Kigali, Rwanda — MININGREVIEW.COM — 14 December 2010 – The government of Rwanda expects increased investment in its mining and minerals industry, following the suspension of mining in the eastern parts of the neighboring Democratic Republic of Congo (DRC).
“We expect investors who had wanted to mine and trade minerals from the DRC to now do so in Rwanda because of the ban,” said Rwanda minister for forestry and mining Christophe Bazivamo in an interview here.
On 9 September DRC president Joseph Kabila suspended most mining in the North Kivu, South Kivu and Maniema provinces, in an effort to wrest control of the industry from what he described as “mafia groups.” The suspension will continue while the DRCarmy tries to stabilise the area around Bisie, the region’s biggest tin-ore mine, mines minister Martin Kabwelulu said.
“We will determine the impact of the ban on our exports in January,” said Bazivamo. “But we know that investors can get the minerals they were getting from the DRC here in Rwanda.”
“Since the Congolese ban, mining companies in Rwanda have started boosting production, while the number of inquiries from miners interested in starting operations has increased,” Bazivamo said. He declined to comment further.
Rwanda produces about 5% of the world’s tantalum, used in electronics, and about 4% of global tungsten production, according to the latest available information on the website of the U.S. Geological Survey.

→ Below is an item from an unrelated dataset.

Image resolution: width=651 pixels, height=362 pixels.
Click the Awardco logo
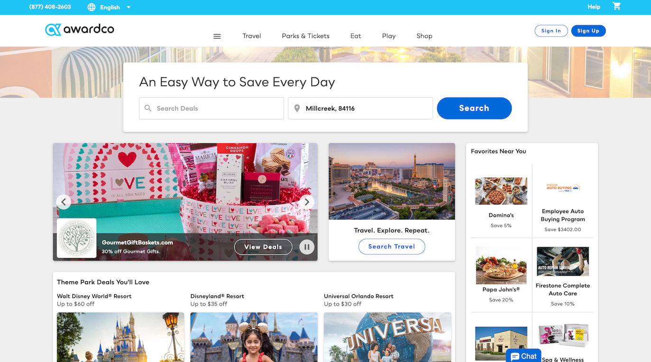tap(80, 29)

The central African nation also produces cassiterite, or tin ore.
Rwanda’s government is investing in geological data in an effort to attract more investment into the country, Michael Biryabarema, director of the Rwanda Geology and Mines Authority, said.
Minerals currently account for about 30% of Rwanda’s exports, and according to the Rwanda Development Board exports of minerals may increase to US$60 million this year, from US$54.6 million in 2009.